Sul tema della partecipazione e moralizzazione della politica, abbiamo spesso abdicato sul territorio al principio di partecipazione, acconciandoci ad essere spettatori di una politica fatta da capi e capetti. Diciamoci la verità: nel Pd sul territorio spesso contano di più padri e padrini politici – a volte proprio sul piano del vincolo di sangue - che non il “fare politica” con e tra la gente. Contano le “risposte” che si sanno dare ai singoli che non quelle che debbono essere date alle comunità. Il sistema delle sezioni è spesso preda dei giochi interni, non attraente per chi sta fuori ed ha tanti pregiudizi sulla politica ed i partiti.
Di chi la responsabilità?!Molta ricade su chi da Roma in giù, nell’indifferenza  di tanta parte della base, ha dato la direzione al partito fino ad oggi. La distonia tra Roma ed il territorio fino ad ora è stata evidentissima a tutti. Gli stessi amici grillini ce ne fanno una colpa, spiegandoci che “il re è nudo” Tuttavia ciò non deve fiaccarci perchè, come ricordo spesso, quello che per noi dirigenti locali conta è quello che facciamo “qui ed ora in questo pezzetto di mondo che è affidato alla nostra personale responsabilità”.
Allora penso di non sbagliare se aggiungo che una grossa responsabilità per questo stato di cose è anche in capo a noi dirigenti locali che spesso,per la piccola responsabilità affidataci,  non riusciamo ad essere propositivi ed a marcare la “differenza democratica” con quella coerenza che ci è richiesta. Spalancare le porte dei circoli, sfatare pregiudizi e remore di elettori e simpatizzanti, rendere le nostre strutture di partito case accoglienti per le voci dissenzienti: sono imperativi da non disattendere per chi voglia coerentemente essere democratico.
In questa sfida con il populismo grillino tuttavia noi abbiamo una marcia in più: abbiamo risolto il problema della selezione della classe dirigente che ci scegliamo liberamente e la struttura del partito ormai collaudata ci aiuta a rendere chiaro ed intellegibile il raccordo tra leaderschip ed elettorato. Soprattutto stiamo con fatica formando una nuova classe dirigente giovane che si sente già “comunità” di relazioni e di persone intorno ad un progetto politico. Non pensate che sia una cosa da poco! Il M5S questi passaggi ancora non li ha fatti e saranno per il movimento passaggi dolorosi..
Certo non possiamo accontentarci di questo e semmai  non guasterebbe anche sul territorio qualche azione concreta e forte: ad esempio il PD, per marcare una direzione unica, oppure i singoli circoli potrebbero iniziare col sollecitare le amministrazioni locali democratiche ad approvare i regolamenti attuativi dei referendum popolari locali che in tantissimi comuni mancano.
Da questo “poco” e da una maggiore coerenza democratica allora occorre ripartire.

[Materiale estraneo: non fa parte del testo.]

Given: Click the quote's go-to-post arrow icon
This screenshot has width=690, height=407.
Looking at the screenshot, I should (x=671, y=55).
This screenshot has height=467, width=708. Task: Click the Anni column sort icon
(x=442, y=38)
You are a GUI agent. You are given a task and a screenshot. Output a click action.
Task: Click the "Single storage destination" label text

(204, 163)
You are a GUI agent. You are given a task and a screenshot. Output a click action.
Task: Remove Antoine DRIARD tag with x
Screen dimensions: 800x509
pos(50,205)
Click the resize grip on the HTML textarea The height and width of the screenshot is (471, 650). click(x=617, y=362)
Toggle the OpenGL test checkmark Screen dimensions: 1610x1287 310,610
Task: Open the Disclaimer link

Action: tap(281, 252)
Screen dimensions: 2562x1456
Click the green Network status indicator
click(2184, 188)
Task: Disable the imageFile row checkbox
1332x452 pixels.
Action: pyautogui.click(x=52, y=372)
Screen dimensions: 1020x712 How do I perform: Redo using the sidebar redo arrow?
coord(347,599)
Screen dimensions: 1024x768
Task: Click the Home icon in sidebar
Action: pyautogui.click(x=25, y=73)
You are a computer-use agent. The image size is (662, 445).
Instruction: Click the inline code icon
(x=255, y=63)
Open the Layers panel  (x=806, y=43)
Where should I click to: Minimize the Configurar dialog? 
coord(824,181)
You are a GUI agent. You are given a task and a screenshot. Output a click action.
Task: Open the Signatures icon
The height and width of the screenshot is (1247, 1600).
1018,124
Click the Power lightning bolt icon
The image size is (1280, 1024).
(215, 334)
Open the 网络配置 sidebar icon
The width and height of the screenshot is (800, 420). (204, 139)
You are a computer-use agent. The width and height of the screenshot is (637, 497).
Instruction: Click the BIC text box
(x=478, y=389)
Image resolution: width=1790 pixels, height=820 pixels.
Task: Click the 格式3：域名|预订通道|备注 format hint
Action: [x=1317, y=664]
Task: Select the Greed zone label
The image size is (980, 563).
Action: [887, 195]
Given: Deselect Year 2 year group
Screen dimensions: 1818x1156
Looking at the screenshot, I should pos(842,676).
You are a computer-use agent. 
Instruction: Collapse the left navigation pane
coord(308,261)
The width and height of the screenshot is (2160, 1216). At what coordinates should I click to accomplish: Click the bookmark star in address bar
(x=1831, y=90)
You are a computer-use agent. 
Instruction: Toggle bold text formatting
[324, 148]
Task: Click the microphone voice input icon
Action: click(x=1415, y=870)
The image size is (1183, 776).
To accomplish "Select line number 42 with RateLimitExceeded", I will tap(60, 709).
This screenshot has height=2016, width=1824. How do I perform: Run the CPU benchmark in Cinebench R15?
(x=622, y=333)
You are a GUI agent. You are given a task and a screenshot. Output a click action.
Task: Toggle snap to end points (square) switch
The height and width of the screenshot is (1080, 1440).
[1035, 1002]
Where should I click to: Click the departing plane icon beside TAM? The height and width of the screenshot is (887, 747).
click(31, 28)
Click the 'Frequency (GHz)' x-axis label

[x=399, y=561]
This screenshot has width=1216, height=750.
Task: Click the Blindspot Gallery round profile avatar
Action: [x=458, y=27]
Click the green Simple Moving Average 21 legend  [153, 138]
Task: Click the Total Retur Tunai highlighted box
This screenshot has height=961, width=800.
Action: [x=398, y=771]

Penso infatti che così potremmo alla lunga anche trovare sinergie e punti di incontro programmatici con quei “dirigenti” grillini – uso le virgolette per rispetto visto che per loro “uno vale uno”- che oggi ci evitano sdegnosamente tacciandoci di incoerenza, ma in futuro, passata la fase maggiormente protestataria, potrebbero essere interessatissimi a realizzare con il consenso che il popolo gli riconosce e insieme con il PD concrete politiche – policies- a favore delle nostre comunità territoriali.